_What the exercise asks_
Only reproduce the lines from the line containing "This screenshot has width=399, height=399." onward, exactly, through the final line of the data below.

[Collected data]

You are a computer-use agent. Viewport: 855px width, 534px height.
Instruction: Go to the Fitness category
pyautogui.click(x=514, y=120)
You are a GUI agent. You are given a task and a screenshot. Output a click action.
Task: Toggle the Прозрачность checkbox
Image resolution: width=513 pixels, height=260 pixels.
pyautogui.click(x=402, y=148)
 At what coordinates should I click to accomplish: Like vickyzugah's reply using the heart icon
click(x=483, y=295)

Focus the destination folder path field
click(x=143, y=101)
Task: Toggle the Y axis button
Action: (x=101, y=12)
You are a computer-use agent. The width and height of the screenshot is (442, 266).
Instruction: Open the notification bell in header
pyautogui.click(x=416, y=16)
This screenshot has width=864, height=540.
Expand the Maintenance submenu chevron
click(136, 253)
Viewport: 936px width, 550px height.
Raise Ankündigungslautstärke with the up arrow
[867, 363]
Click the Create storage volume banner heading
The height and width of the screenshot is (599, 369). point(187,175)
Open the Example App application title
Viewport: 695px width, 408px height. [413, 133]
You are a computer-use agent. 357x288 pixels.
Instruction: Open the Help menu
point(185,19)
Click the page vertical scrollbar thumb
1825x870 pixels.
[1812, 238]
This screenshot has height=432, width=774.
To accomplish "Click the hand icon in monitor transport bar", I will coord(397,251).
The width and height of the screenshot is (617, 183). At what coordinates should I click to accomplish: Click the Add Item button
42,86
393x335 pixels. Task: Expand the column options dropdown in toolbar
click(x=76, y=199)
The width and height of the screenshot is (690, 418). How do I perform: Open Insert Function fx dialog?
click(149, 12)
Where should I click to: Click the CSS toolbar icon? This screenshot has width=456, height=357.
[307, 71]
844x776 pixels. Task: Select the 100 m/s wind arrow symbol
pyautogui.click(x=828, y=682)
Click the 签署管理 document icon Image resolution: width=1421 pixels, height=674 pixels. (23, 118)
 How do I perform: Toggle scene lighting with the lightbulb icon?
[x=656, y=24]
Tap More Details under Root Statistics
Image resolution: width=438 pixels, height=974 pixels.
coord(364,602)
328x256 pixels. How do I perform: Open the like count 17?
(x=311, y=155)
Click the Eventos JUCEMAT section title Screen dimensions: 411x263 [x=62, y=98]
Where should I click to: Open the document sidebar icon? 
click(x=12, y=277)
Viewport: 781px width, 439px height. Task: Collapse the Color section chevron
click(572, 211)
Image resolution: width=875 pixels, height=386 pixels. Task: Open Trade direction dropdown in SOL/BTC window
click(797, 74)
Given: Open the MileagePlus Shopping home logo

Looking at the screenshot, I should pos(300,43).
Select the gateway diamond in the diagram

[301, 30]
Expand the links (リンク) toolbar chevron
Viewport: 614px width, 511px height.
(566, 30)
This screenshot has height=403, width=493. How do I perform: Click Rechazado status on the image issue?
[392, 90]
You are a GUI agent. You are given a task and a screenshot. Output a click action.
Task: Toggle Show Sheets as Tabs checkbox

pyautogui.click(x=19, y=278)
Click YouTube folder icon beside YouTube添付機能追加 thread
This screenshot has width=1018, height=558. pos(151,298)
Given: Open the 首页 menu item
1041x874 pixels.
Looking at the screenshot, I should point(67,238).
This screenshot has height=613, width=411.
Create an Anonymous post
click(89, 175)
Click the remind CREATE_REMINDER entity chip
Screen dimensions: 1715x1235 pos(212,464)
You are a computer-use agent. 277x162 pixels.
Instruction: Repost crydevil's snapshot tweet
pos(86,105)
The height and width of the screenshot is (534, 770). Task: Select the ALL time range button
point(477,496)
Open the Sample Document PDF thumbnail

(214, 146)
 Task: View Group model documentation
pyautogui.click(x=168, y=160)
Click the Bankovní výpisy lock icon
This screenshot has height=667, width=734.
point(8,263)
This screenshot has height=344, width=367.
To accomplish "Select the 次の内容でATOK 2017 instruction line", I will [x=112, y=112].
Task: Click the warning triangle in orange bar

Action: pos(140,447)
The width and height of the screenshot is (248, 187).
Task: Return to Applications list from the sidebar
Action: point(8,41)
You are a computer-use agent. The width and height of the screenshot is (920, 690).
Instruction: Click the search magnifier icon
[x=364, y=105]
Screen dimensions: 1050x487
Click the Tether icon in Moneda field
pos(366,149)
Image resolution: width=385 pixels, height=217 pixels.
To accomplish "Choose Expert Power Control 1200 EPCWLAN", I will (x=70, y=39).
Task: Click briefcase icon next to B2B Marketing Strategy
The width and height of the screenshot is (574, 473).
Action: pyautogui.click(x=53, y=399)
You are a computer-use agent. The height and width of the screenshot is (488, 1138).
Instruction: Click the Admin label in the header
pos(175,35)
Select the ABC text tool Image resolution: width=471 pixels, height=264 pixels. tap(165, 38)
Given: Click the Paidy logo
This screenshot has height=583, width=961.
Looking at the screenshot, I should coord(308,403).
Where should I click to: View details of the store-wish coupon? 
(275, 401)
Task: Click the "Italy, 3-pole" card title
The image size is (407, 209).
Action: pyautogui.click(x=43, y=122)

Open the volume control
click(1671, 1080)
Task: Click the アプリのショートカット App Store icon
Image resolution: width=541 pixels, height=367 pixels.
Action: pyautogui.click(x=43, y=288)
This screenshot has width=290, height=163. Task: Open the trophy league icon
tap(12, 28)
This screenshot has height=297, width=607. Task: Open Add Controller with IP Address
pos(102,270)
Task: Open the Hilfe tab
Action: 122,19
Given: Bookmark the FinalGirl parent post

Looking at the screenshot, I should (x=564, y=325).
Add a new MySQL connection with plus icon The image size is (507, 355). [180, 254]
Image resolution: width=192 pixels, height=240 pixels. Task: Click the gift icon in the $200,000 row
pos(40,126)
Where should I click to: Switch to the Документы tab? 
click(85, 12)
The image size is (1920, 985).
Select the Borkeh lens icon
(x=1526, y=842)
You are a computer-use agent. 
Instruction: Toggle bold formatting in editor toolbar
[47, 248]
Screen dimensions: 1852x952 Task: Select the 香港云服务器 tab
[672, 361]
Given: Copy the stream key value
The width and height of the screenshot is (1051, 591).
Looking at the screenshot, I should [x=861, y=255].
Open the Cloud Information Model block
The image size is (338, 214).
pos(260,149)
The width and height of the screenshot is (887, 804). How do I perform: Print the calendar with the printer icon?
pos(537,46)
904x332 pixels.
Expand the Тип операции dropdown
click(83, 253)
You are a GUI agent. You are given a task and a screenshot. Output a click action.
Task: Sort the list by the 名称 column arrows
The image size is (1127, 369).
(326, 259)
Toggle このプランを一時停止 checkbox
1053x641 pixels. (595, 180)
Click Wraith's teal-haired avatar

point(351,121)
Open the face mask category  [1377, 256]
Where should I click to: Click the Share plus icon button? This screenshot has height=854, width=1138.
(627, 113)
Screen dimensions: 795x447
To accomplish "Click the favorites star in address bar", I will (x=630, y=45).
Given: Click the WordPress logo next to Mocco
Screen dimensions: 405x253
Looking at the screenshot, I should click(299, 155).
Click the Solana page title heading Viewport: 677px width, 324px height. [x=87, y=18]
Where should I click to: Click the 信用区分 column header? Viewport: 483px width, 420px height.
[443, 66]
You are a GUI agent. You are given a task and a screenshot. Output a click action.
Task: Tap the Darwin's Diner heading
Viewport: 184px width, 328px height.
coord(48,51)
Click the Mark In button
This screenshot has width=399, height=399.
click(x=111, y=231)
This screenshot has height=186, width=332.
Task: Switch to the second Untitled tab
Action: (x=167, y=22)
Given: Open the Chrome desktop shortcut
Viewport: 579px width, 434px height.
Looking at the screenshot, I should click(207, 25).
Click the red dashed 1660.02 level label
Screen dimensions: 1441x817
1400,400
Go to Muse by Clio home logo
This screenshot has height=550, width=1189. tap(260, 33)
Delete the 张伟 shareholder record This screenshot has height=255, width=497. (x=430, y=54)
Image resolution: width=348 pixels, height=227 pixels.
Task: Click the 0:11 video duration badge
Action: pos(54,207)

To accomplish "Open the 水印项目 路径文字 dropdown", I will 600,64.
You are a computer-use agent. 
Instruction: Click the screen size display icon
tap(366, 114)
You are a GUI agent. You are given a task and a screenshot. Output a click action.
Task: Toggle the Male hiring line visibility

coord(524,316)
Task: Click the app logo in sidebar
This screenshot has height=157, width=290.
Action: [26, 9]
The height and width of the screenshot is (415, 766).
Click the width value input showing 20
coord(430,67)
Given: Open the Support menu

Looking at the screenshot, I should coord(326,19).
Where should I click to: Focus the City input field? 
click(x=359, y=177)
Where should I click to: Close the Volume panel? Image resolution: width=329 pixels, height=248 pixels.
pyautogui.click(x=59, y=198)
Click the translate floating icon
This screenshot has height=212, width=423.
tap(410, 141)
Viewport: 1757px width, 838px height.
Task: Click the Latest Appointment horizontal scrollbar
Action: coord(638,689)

_Solution to the exercise_
This screenshot has width=399, height=399.
click(x=111, y=231)
This screenshot has height=186, width=332.
Task: Switch to the second Untitled tab
Action: (x=167, y=22)
Given: Open the Chrome desktop shortcut
Viewport: 579px width, 434px height.
Looking at the screenshot, I should click(207, 25).
Click the red dashed 1660.02 level label
Screen dimensions: 1441x817
1400,400
Go to Muse by Clio home logo
This screenshot has height=550, width=1189. tap(260, 33)
Delete the 张伟 shareholder record This screenshot has height=255, width=497. (x=430, y=54)
Image resolution: width=348 pixels, height=227 pixels.
Task: Click the 0:11 video duration badge
Action: pos(54,207)

To accomplish "Open the 水印项目 路径文字 dropdown", I will 600,64.
You are a computer-use agent. 
Instruction: Click the screen size display icon
tap(366, 114)
You are a GUI agent. You are given a task and a screenshot. Output a click action.
Task: Toggle the Male hiring line visibility

coord(524,316)
Task: Click the app logo in sidebar
This screenshot has height=157, width=290.
Action: [26, 9]
The height and width of the screenshot is (415, 766).
Click the width value input showing 20
coord(430,67)
Given: Open the Support menu

Looking at the screenshot, I should coord(326,19).
Where should I click to: Focus the City input field? 
click(x=359, y=177)
Where should I click to: Close the Volume panel? Image resolution: width=329 pixels, height=248 pixels.
pyautogui.click(x=59, y=198)
Click the translate floating icon
This screenshot has height=212, width=423.
tap(410, 141)
Viewport: 1757px width, 838px height.
Task: Click the Latest Appointment horizontal scrollbar
Action: coord(638,689)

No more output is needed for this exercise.